Soon after serving the three-year conference chair term, Mayo Clinic asked me to take on a leadership role. This was my first "real" management role and my experience in recruiting and managing a team of volunteers and the responsibility of managing all the tasks associated with the conference planning were incredible in teaching me the important elements of middle management. I feel the on-the-job experience leading the conference was immensely helpful. As I progress through the SHS ranks, my current role on the board is teaching me the skills necessary to take on senior leadership roles, which is my long-term goal.

You represented IISE as one of DiscoverE's 2014 New Faces of Engineering. What impact do you aim to make on society as an IE in healthcare?

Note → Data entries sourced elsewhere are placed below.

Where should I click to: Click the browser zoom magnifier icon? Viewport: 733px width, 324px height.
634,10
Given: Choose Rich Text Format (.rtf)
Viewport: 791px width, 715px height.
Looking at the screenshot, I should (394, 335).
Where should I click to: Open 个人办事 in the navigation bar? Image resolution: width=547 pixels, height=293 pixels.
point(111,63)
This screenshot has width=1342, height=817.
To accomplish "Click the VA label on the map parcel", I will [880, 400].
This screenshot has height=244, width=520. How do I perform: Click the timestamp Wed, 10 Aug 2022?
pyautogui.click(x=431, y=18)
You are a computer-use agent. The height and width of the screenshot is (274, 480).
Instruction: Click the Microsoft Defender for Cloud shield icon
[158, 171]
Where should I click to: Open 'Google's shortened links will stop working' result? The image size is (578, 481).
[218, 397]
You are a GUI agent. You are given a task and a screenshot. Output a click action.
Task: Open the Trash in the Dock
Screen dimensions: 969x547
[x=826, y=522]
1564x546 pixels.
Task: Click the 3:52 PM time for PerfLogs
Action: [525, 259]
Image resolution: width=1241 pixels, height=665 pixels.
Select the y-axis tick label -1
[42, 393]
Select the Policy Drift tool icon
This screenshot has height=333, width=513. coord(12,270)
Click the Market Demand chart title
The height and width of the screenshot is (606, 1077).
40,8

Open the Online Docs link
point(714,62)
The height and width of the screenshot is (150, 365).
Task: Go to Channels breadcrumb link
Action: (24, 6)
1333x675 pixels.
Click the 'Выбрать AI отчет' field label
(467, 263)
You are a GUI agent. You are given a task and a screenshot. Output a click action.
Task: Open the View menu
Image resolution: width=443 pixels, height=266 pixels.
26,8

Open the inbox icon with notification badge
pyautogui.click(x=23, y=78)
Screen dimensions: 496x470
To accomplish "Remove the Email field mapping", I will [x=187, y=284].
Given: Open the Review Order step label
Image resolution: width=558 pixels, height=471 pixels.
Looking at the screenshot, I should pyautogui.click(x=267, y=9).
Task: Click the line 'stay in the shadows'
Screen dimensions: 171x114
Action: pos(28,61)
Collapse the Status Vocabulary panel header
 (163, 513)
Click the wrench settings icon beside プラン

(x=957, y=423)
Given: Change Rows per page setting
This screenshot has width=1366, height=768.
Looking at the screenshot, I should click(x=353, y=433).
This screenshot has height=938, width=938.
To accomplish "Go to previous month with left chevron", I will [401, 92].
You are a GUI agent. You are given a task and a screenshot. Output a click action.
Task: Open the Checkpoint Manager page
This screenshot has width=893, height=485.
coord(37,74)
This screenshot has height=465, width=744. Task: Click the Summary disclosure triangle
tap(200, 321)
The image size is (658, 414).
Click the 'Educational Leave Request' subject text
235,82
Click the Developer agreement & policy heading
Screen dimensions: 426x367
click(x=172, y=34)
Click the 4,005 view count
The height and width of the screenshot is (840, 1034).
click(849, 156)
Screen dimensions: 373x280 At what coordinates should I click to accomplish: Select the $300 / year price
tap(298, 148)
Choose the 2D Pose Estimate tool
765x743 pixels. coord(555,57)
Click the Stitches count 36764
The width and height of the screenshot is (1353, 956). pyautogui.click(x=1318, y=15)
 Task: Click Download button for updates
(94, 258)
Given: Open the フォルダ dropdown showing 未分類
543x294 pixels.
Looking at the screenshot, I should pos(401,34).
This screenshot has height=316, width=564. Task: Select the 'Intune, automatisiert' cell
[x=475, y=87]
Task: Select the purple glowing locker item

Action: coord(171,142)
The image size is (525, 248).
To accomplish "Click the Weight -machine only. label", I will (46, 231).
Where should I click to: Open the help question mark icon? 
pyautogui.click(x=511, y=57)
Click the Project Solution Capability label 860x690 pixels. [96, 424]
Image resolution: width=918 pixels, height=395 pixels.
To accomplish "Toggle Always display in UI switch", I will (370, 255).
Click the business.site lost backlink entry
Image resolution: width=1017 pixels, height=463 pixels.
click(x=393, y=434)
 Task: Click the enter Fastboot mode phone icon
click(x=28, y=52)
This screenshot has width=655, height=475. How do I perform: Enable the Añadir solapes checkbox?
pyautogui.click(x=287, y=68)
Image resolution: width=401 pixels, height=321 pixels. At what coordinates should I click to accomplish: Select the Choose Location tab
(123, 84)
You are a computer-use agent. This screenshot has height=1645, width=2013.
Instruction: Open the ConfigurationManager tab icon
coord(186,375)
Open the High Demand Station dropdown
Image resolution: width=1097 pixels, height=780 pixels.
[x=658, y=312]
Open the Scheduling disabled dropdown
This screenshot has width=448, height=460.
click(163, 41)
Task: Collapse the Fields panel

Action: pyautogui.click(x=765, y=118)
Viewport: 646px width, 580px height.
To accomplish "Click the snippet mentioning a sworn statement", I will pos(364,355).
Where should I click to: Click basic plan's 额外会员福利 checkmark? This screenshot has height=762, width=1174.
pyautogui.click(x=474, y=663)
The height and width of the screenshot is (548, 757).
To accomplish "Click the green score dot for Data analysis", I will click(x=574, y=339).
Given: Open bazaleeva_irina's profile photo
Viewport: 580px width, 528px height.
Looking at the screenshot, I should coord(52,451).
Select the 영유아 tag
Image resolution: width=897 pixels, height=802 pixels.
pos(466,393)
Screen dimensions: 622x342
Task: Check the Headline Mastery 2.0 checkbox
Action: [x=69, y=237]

Beyond inspiring younger people, I want to stay in healthcare and eventually take roles where instead of doing the work and encouraging other IEs, I can encourage healthcare employees to champion continuous improvement projects. Revolutionizing the system can't be done by one person or a group of individuals. Instead, it takes everybody having enough knowledge to accept, adapt and lead such projects. I also hope to serve in leadership forums where I can influence national and international healthcare agendas.

As a young professional, what advice would you give graduating IE students?

As cliché as it may sound in an ISE magazine article, associating myself with a professional organization like IISE has been incredibly valuable – and the thing that has benefitted me the most in my career. It has provided me with mentors who have given me great advice and the opportunity to serve in leadership positions, which helped me grow in my career. I have also gained friends that will stay forever – not just while I am in school – but for a lifetime, in addition to receiving several job offers. Also, don't forget to share your work at conferences or in publications. This will give you and others the next best idea for the society.